La melatonina è stata anche raccomandata dalla FLCCC per il trattamento dell’acufene, un sintomo del post-vaccino e della COVID lunga. Il sintomo è un ronzio nelle orecchie che, se grave, può disturbare il sonno. La melatonina può contribuire a ridurre il ronzio e ad aiutare le persone a dormire bene.
Differenze tra long COVID e sindrome post-vaccinale
Sia la long COVID che la sindrome post-vaccino sono causate dal carico di proteine spike e dai danni derivanti dall’esposizione alle spike, e pertanto condividono un elevato grado di sovrapposizione nel trattamento.

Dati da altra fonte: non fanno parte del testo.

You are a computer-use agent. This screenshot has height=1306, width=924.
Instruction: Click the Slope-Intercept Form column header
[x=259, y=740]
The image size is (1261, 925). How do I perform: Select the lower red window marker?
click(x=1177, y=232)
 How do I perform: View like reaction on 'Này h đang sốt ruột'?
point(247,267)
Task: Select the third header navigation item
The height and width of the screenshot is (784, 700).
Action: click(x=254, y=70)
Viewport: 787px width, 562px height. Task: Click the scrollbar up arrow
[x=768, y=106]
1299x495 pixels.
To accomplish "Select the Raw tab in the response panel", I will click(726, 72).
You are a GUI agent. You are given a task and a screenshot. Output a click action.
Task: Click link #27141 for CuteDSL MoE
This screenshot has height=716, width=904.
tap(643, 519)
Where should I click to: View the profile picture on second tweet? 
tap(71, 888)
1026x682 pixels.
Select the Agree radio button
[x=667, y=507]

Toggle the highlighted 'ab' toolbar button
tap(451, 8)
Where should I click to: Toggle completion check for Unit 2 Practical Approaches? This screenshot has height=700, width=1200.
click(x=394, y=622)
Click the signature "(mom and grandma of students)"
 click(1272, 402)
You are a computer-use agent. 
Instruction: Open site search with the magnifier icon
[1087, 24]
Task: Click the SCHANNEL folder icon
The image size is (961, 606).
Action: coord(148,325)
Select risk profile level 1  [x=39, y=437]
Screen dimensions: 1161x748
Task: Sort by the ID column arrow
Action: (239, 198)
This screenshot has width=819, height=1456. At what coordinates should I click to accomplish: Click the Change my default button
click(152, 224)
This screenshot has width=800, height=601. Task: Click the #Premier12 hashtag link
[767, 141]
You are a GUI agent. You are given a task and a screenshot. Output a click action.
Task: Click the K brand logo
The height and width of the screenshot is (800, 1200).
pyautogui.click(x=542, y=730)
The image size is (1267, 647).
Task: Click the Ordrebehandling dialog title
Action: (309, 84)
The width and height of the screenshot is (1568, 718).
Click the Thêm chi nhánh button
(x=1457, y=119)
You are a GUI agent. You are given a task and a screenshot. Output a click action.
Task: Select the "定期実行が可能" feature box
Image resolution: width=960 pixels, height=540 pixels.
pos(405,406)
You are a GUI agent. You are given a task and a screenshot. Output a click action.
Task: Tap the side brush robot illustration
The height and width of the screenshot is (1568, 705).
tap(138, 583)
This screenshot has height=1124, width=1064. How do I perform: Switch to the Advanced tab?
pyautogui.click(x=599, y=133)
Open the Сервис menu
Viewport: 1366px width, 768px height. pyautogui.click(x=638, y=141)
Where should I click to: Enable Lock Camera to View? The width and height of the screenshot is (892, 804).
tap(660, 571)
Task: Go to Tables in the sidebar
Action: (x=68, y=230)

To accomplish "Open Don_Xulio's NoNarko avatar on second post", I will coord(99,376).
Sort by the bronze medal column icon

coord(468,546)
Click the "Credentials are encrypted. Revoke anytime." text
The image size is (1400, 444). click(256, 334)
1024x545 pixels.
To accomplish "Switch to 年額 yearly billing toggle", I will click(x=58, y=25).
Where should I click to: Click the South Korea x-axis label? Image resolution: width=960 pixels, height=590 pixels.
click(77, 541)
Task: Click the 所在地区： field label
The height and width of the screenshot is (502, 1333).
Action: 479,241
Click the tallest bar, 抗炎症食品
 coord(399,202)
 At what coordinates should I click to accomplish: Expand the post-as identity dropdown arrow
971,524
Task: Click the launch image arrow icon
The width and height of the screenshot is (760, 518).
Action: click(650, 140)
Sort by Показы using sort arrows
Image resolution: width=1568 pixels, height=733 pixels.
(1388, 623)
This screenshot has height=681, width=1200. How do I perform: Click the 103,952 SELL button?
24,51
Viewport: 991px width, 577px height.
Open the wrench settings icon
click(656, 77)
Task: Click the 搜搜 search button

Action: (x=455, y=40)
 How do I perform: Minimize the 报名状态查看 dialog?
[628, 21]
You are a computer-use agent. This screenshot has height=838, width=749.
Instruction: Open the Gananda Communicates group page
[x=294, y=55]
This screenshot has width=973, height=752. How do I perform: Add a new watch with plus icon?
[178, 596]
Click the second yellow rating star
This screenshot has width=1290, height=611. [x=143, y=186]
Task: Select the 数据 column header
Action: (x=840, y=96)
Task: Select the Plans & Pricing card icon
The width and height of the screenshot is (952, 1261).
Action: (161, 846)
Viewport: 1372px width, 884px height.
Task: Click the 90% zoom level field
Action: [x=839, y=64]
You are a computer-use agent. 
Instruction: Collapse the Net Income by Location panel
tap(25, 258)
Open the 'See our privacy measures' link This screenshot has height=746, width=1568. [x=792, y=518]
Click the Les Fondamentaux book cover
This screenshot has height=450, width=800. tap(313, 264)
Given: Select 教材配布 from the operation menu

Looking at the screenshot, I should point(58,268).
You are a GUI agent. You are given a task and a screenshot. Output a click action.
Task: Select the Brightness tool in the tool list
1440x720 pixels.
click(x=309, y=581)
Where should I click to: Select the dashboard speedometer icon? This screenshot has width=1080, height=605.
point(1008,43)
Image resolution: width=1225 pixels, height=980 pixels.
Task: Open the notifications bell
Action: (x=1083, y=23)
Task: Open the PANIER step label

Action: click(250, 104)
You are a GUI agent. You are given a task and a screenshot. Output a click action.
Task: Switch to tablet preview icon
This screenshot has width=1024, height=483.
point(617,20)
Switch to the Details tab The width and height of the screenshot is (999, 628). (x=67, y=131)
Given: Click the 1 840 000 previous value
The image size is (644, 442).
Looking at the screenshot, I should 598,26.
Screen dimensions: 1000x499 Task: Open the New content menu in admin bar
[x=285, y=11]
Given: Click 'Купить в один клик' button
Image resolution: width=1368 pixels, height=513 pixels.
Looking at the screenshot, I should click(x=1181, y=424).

Tuttavia, i medici notano lievi differenze in alcune presentazioni cliniche tra le due condizioni, e pertanto la FLCCC ha dato priorità a trattamenti diversi.
“Sembra che con le lesioni da vaccino il sintomo predominante e l’organo predominante sia quello neurologico“, ha detto Marik. Secondo le sue osservazioni, “più dell’80% dei pazienti con lesioni da vaccino presenta un certo grado di compromissione neurologica”.
Marik ha affermato che i sintomi post-vaccinali possono essere più difficili da trattare rispetto al long COVID e sono più persistenti, con alcuni pazienti che presentano sintomi debilitanti per quasi due anni.
Pertanto, i trattamenti per le persone con sintomi post-vaccinali sono “più aggressivi e più mirati al cervello”, ha detto Marik.
“Sembra che il long COVID migliori con il tempo. Anche se alcuni pazienti persistono, sembra che in un certo senso si risolva da sola”, ha detto Marik. “Il problema dei pazienti danneggiati da vaccino è che può persistere. Abbiamo pazienti che sono stati vaccinati nel dicembre del 2020… [che] sono ancora gravemente, gravemente danneggiati”.
“Le due cose sono simili, ma abbiamo posto molta più enfasi sulla lesione da vaccino perché è una malattia molto più difficile da trattare”.